__TASK MATERIAL__:
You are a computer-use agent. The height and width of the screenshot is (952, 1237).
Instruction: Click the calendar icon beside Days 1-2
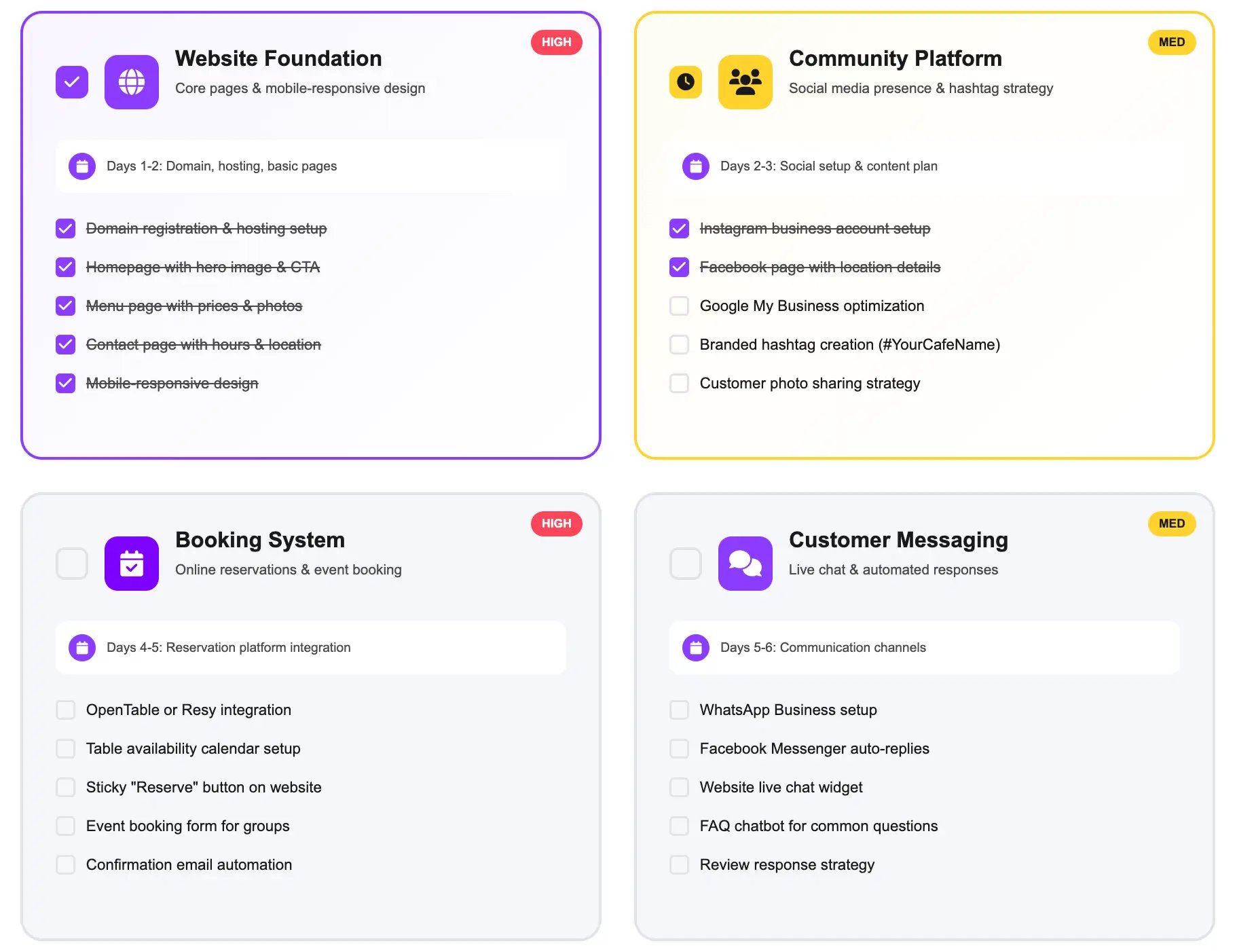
---
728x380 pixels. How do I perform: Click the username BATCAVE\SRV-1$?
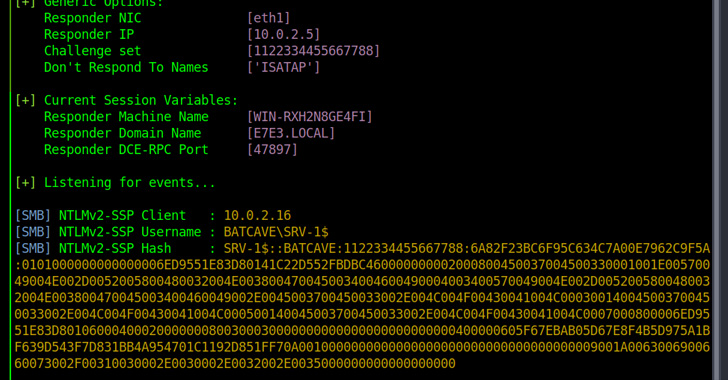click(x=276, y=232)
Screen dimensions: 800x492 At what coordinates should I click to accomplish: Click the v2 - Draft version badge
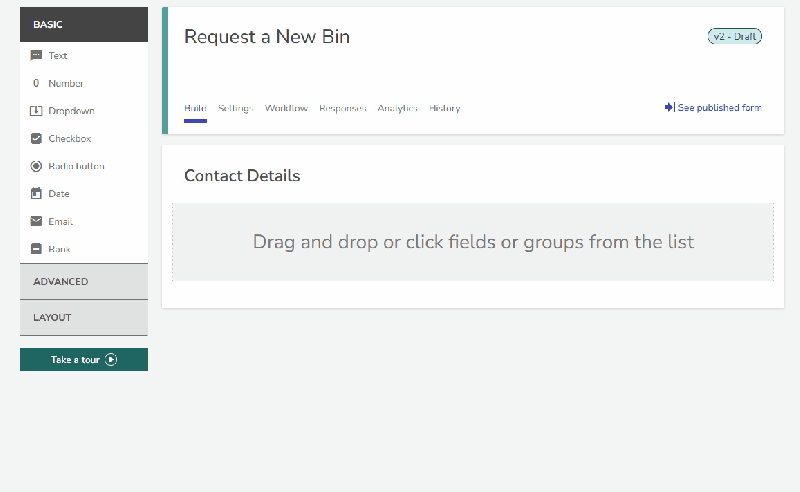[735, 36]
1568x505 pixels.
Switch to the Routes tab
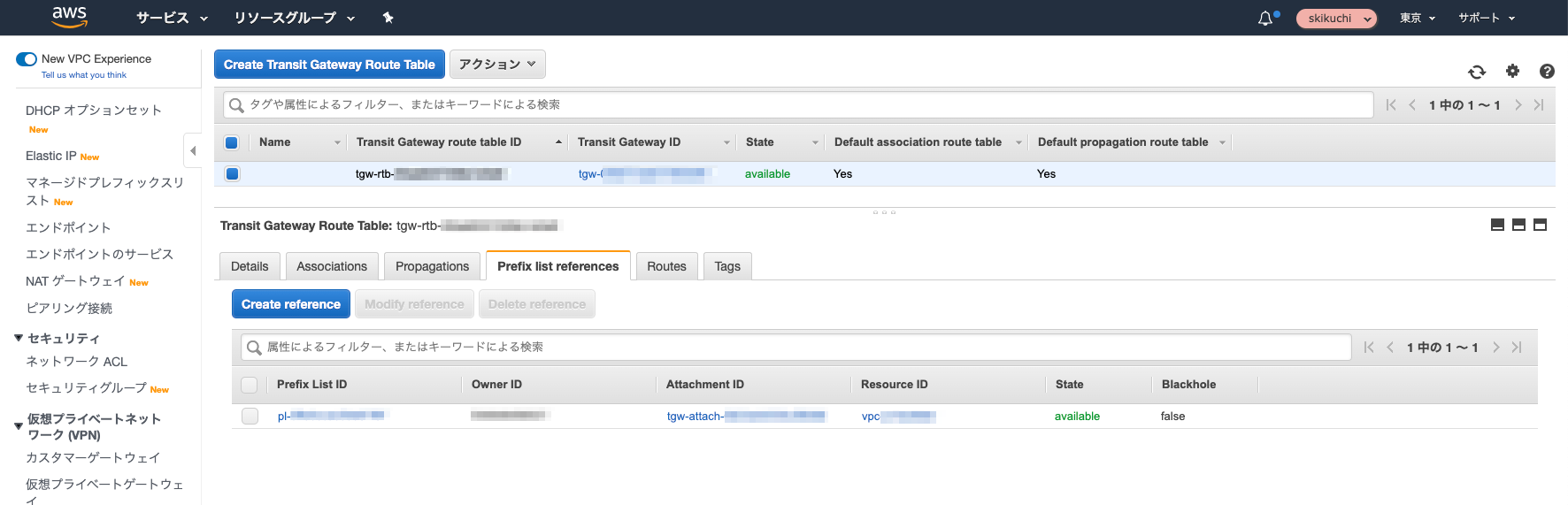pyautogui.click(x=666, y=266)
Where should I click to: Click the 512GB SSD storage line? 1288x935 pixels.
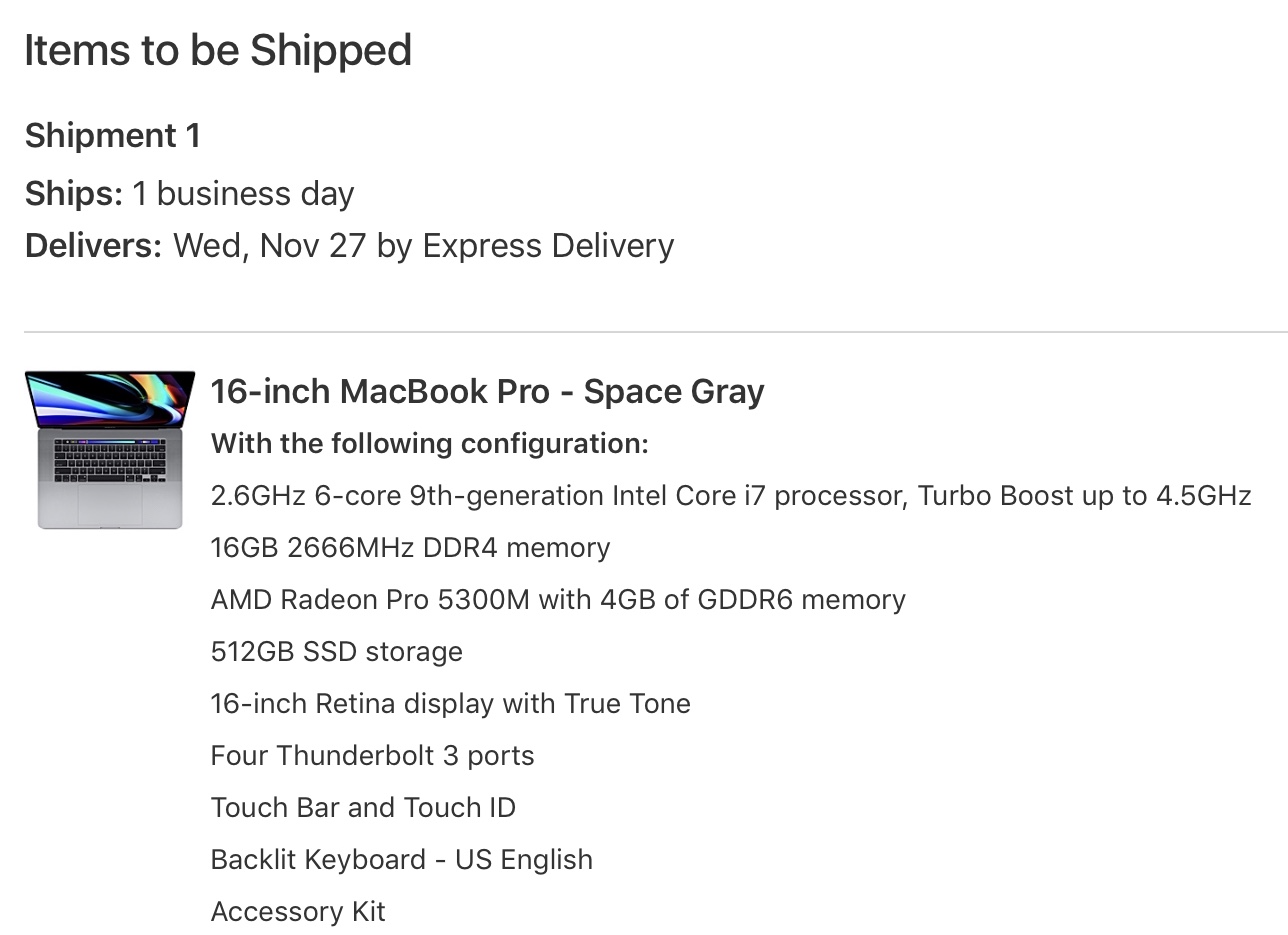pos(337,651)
...
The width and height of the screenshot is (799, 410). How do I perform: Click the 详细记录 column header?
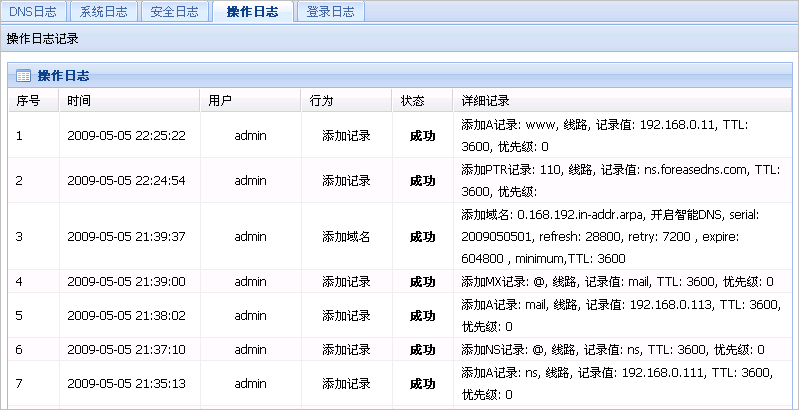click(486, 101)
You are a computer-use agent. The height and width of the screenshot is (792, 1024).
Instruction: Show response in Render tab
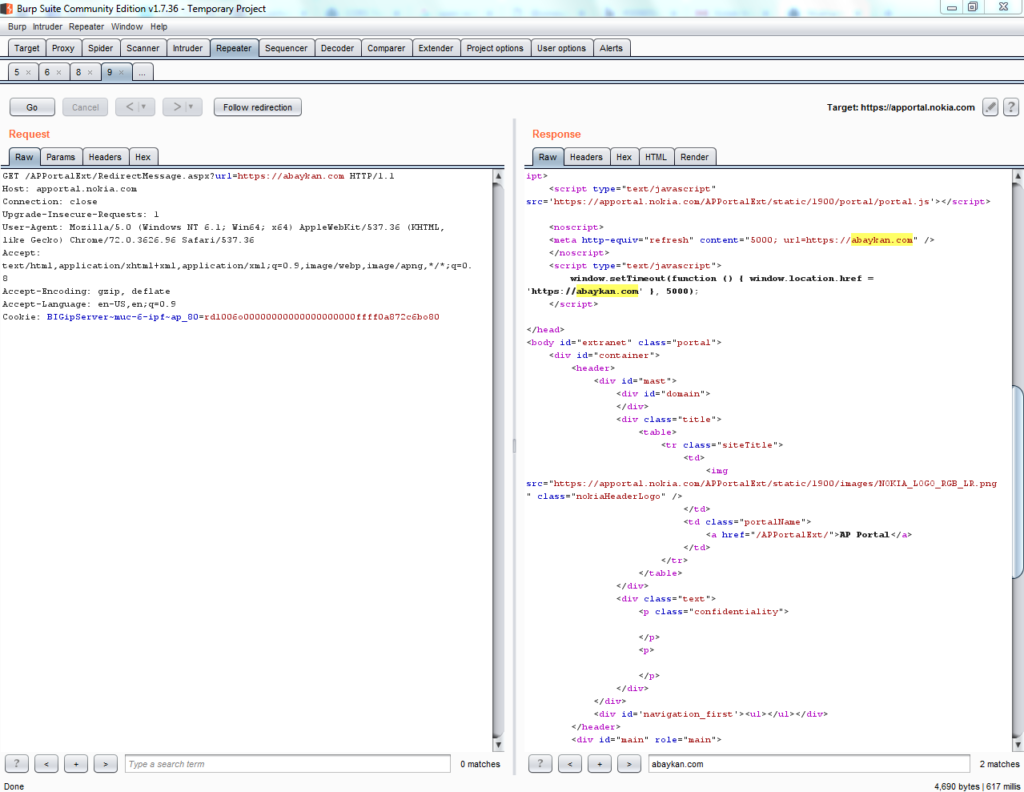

__INSTRUCTIONS FOR THE TASK__: Begin at the line that contains "1568x505 pixels." and stop after the line that contains "pos(337,651)", then repeat that material word for word. Omit the pictures from your answer.

__TASK RESPONSE__:
1568x505 pixels.
Switch to the Routes tab
pyautogui.click(x=666, y=266)
Where should I click to: Click the 512GB SSD storage line? 1288x935 pixels.
pos(337,651)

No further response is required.